:: Directions ::
Can you copy the passage on the nervous system, synapses, and neurotransmitters word for word, in full?

:: Document section ::
The somatic nervous system is also a part of the peripheral nervous system. One of its roles is to relay information from the eyes, ears, skin, and muscle to the (CNS). It also obeys commands from the CNS and makes muscles contract or relaxes, allowing us to move.


A synapse is a tiny gap across which a nerve impulse passes from one nerve cell to another nerve cell, a muscle cell, or a gland cell.

Synaptic cleft:

The gap between two cells at a synapse is called the synaptic cleft. The signal sending cell is called the presynaptic neuron, and the signal receiving cell is called the postsynaptic neuron.

Synaptic junction
Fig: Synaptic junction


Neurotransmitters are the brain chemicals that communicate information throughout the brain and body. They relay signals between nerve cells. The brain uses neurotransmitters to regulate activities such as the heart to beat, lungs to breathe, and stomach to digest. They can also affect mood, sleep, concentration, weight, and can cause altered functions when they are out of balance. Neurotransmitter levels can be depleted in many ways.

There are two kinds of neurotransmitters Inhibitory and Excitatory.

Excitatory neurotransmitters are not necessarily exciting, they stimulate the brain. Those that calm the brain and help to create balance are called inhibitory neurotransmitters.

Inhibitory neurotransmitters balance mood and are easily depleted when the excitatory neurotransmitters are overactive.

Inhibitory neurotransmitters are serotonin (5-HT), glycine, gamma-aminobutyric acid (GABA), and dopamine.

Excitatory neurotransmitters are glutamate, aspartate, norepinephrine, dopamine, and epinephrine.

:: Data ::
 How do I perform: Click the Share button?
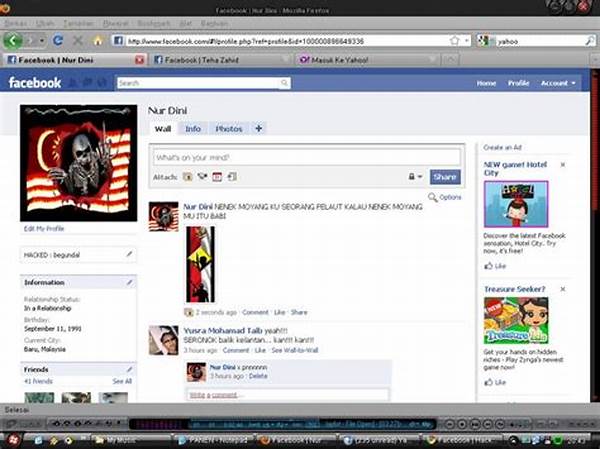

:: Output for this task ::
The somatic nervous system is also a part of the peripheral nervous system. One of its roles is to relay information from the eyes, ears, skin, and muscle to the (CNS). It also obeys commands from the CNS and makes muscles contract or relaxes, allowing us to move.


A synapse is a tiny gap across which a nerve impulse passes from one nerve cell to another nerve cell, a muscle cell, or a gland cell.

Synaptic cleft:

The gap between two cells at a synapse is called the synaptic cleft. The signal sending cell is called the presynaptic neuron, and the signal receiving cell is called the postsynaptic neuron.

Synaptic junction
Fig: Synaptic junction


Neurotransmitters are the brain chemicals that communicate information throughout the brain and body. They relay signals between nerve cells. The brain uses neurotransmitters to regulate activities such as the heart to beat, lungs to breathe, and stomach to digest. They can also affect mood, sleep, concentration, weight, and can cause altered functions when they are out of balance. Neurotransmitter levels can be depleted in many ways.

There are two kinds of neurotransmitters Inhibitory and Excitatory.

Excitatory neurotransmitters are not necessarily exciting, they stimulate the brain. Those that calm the brain and help to create balance are called inhibitory neurotransmitters.

Inhibitory neurotransmitters balance mood and are easily depleted when the excitatory neurotransmitters are overactive.

Inhibitory neurotransmitters are serotonin (5-HT), glycine, gamma-aminobutyric acid (GABA), and dopamine.

Excitatory neurotransmitters are glutamate, aspartate, norepinephrine, dopamine, and epinephrine.